● Task objective:
Set down exactly the lines from the one containing "How do I perform: Click" to the final line of the records below, with every picture omitted.

● Material provided:

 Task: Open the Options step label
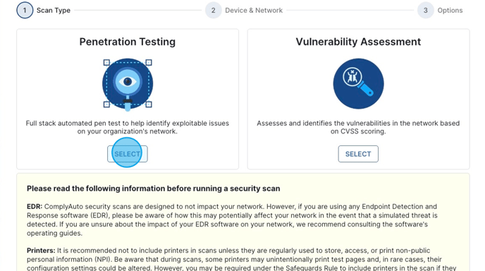tap(450, 10)
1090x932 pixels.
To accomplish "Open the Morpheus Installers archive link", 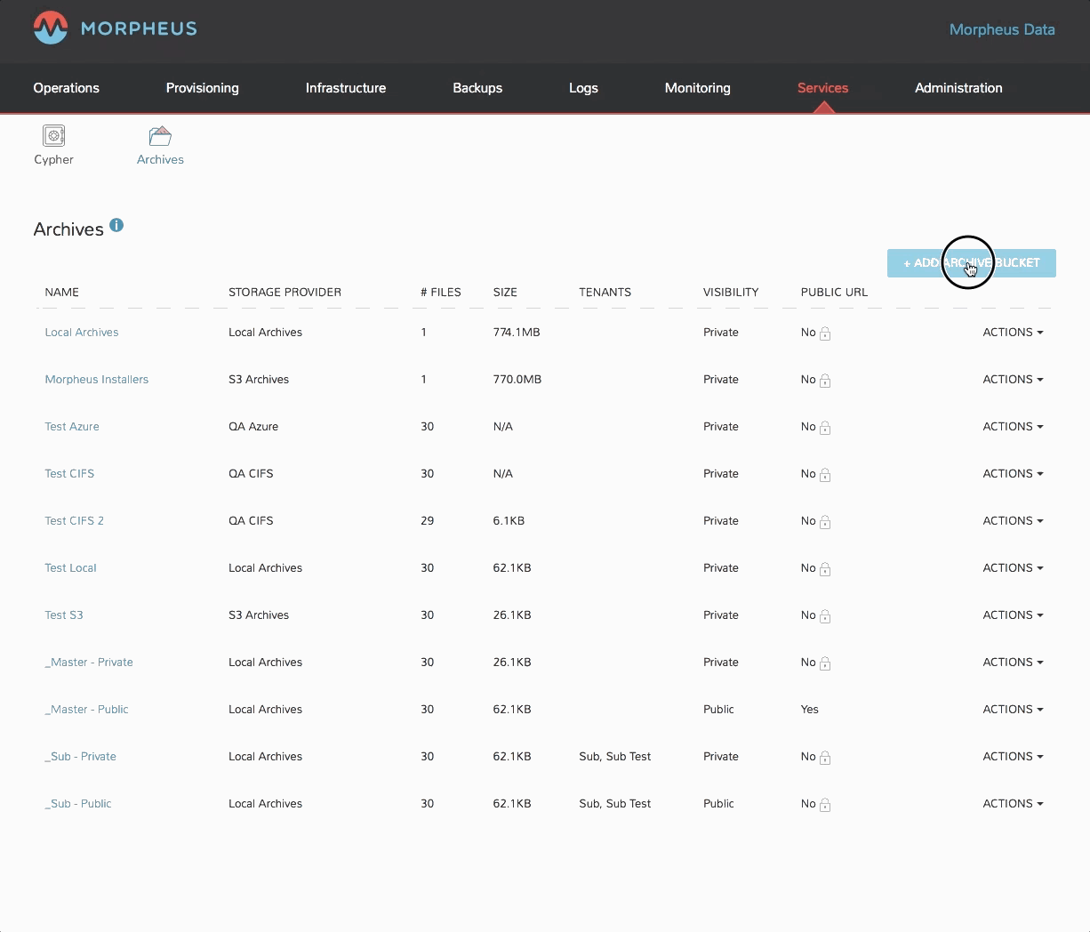I will click(97, 379).
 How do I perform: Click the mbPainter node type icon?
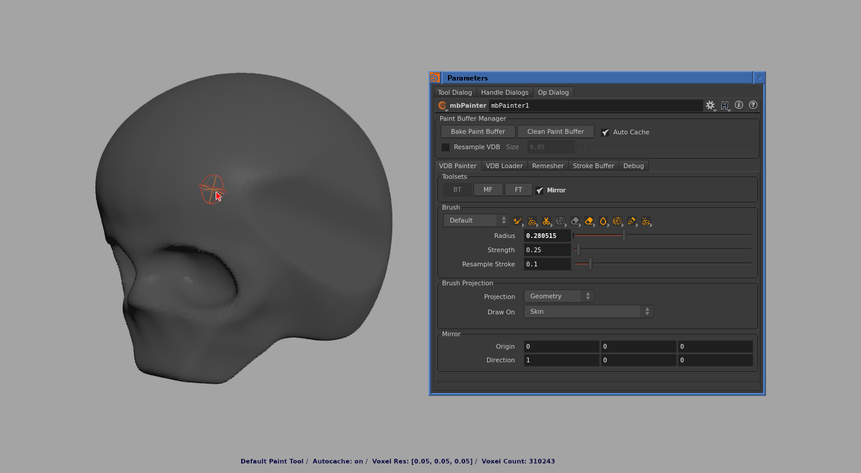[442, 105]
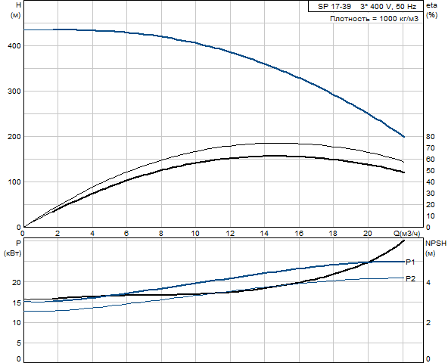
Task: Click the 200 tick on head axis
Action: [x=14, y=137]
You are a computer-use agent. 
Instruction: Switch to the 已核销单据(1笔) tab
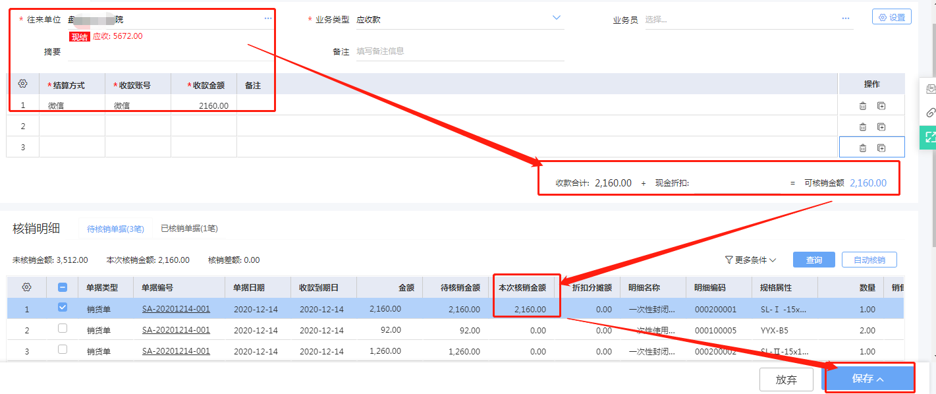(x=189, y=229)
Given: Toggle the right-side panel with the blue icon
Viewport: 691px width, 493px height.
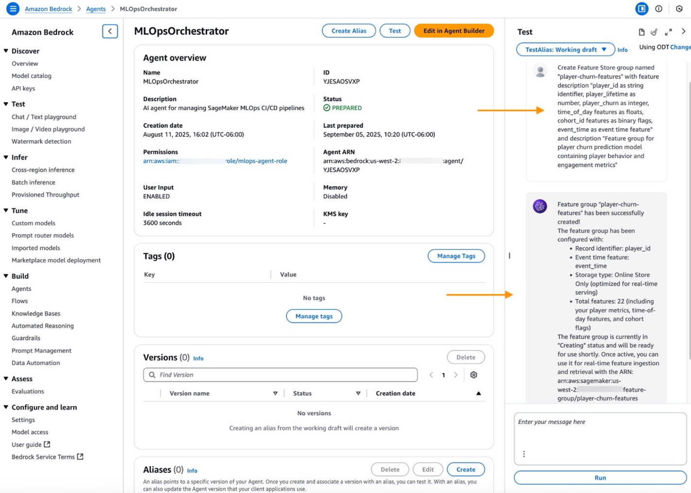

● Solution to the exercise:
 How do I perform: Click the mbPainter node type icon?
[442, 105]
Task: Click the 200 tick on head axis
Action: [x=14, y=137]
You are a computer-use agent. 
Instruction: Switch to the 已核销单据(1笔) tab
(x=189, y=229)
Given: Toggle the right-side panel with the blue icon
Viewport: 691px width, 493px height.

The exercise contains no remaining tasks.